__Requirement__: There is one span to output from the data below: the lines starting at the line with "You are a computer-use" and ending at the line with "Instruction: Open Git settings section". Output it exactly, ends included, nothing more.

##### Record extracts #####

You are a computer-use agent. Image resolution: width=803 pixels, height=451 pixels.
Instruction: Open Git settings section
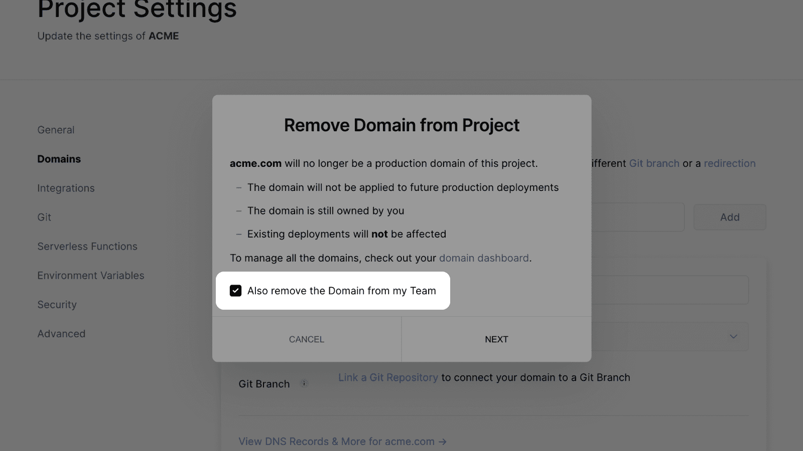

#####
##### Record extracts #####

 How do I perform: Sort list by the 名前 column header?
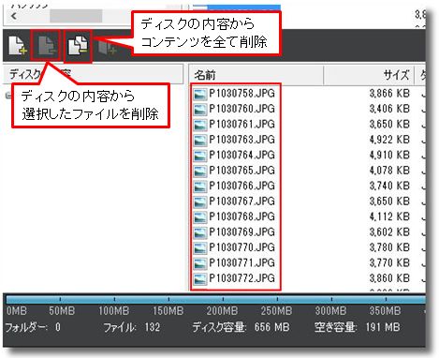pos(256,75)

#####
##### Record extracts #####

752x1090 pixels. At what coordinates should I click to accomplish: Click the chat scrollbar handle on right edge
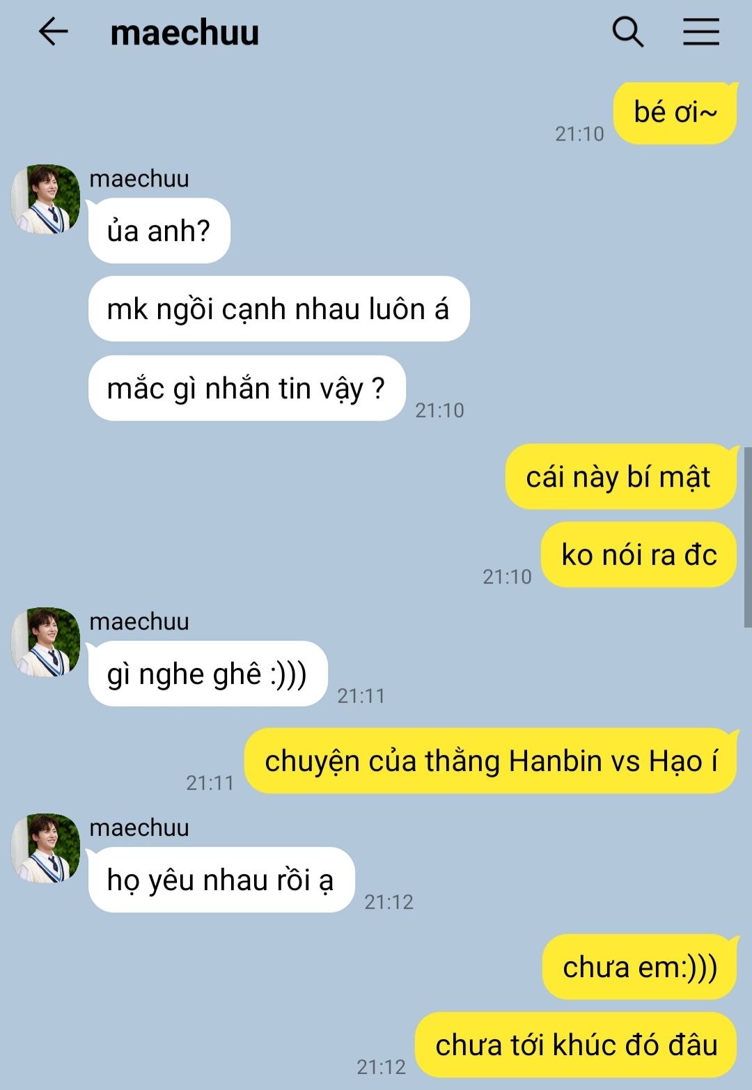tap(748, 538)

#####

__Response__:
You are a computer-use agent. Image resolution: width=803 pixels, height=451 pixels.
Instruction: Open Git settings section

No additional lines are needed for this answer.